Experimental Thermal Stimulation of the Rotokawa Andesite (2015)
AuthorsSiratovich, P., Cole, J., Heap, M., Villeneuve, M., Reuschlé, T., Swanson, K., Kennedy, B., Gravley, D., Lavallée, Y.show all
Thermal cycling of rock by heating and rapid quenching in water significantly affects its physical, mechanical and elastic properties. In this study we present a novel technique where specially designed equipment simulates the cyclic thermal stimulation processes employed by the conventional geothermal industry. To enhance productivity and injectivity of geothermal wells, geothermal operators commonly inject fluids cooler than reservoirs into wells at pressures less than natural fracture gradients which can result in enhanced fluid handling capacities.
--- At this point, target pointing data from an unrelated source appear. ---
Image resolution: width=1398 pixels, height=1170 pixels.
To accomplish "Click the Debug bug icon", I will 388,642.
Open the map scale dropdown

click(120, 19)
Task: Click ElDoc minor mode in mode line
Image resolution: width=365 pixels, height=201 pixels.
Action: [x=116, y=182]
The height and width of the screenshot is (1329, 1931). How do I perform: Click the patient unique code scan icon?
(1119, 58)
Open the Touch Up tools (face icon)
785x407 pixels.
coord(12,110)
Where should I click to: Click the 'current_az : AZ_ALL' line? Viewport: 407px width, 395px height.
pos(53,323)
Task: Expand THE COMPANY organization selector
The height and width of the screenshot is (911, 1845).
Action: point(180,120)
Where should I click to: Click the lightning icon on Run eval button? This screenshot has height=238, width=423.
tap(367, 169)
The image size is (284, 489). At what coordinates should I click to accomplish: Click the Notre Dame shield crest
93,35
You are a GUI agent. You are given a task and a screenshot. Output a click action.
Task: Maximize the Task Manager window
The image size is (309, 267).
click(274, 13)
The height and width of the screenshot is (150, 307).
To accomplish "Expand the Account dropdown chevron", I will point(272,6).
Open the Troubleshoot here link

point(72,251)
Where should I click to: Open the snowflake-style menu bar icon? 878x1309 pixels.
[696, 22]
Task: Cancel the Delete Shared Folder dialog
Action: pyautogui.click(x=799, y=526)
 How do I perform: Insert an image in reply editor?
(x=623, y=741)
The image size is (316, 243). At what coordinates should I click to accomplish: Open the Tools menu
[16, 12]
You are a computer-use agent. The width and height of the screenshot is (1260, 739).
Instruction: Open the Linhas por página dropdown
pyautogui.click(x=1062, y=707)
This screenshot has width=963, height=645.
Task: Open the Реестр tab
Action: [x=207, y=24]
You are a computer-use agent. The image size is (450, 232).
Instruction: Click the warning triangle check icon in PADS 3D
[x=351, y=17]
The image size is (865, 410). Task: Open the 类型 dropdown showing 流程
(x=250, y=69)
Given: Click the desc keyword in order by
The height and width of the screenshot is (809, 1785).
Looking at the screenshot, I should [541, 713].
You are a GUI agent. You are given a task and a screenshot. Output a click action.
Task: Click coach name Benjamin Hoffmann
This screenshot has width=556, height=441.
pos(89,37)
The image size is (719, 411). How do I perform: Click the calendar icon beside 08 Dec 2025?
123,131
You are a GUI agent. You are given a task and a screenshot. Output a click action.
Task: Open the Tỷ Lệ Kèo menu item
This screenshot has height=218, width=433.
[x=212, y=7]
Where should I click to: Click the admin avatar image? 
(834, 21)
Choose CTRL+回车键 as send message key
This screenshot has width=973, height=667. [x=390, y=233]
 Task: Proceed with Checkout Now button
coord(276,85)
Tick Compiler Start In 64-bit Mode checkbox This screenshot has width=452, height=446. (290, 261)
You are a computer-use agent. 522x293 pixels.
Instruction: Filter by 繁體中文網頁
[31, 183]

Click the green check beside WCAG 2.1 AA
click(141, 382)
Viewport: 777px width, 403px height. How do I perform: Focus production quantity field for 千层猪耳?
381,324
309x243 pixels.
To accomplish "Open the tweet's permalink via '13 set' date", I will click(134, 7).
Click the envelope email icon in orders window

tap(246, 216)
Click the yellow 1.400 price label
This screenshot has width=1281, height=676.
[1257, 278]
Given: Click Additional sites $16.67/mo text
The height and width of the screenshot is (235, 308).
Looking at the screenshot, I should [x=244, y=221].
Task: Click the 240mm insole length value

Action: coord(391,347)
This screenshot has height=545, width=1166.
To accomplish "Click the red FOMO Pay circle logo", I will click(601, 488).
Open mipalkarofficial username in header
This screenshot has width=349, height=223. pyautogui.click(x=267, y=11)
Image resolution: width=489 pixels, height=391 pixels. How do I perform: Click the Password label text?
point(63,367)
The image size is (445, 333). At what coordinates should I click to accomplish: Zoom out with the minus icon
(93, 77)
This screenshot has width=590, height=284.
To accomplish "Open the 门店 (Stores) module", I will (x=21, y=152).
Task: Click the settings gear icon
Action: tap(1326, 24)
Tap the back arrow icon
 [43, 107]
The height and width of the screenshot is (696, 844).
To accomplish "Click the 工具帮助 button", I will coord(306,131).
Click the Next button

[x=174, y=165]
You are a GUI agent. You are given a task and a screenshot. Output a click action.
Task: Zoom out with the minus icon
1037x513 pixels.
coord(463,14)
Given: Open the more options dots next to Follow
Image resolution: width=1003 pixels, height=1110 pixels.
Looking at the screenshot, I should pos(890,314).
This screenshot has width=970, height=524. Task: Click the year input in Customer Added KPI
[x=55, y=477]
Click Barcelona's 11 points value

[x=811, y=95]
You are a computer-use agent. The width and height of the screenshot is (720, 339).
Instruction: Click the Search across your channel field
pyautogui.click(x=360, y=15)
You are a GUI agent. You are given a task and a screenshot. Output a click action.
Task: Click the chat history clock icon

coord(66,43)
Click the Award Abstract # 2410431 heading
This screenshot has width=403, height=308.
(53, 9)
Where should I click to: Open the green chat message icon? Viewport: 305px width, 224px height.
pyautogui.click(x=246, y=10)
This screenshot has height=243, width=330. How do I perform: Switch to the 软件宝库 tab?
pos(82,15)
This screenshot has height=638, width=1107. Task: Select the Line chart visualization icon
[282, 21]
In an attempt to better understand this process, the investigation of thermal stimulation at a laboratory scale has been conceived and implemented. We have designed and built an apparatus that allows the heating and quenching of representative samples by thermal stimulation in a pressure vessel capable of attaining 350°C and 24 MPa and sustaining pressure during quenching cycles. Core sourced from production wells in an active commercial geothermal field has been tested in the apparatus. Our studies have characterized specimens prior to and subsequent to thermal stimulation for density, porosity, permeability, micro-structural texture, mineralogical fabrics, acoustic velocities, dynamic and static elastic moduli. Our results indicate that our stimulation apparatus is capable of enhancing both microscopic and macroscopic permeability, increasing porosity, reducing bulk density and attenuating seismic velocities. We have enhanced porosity in our specimens by up to 1.0 (vol% ) over original values, attenuated compressional wave velocities by up to 15% and enhanced permeabilities by nearly an order of magnitude over initially observed values. We utilize scanning electron microscopy to evaluate the microstructural change to samples, supplementing physical property investigations. The results imply that thermal stimulation can be successfully replicated in the laboratory and is coupled with both thermal and chemical components. The implications of this study for future laboratory and field scale stimulation testing are then considered.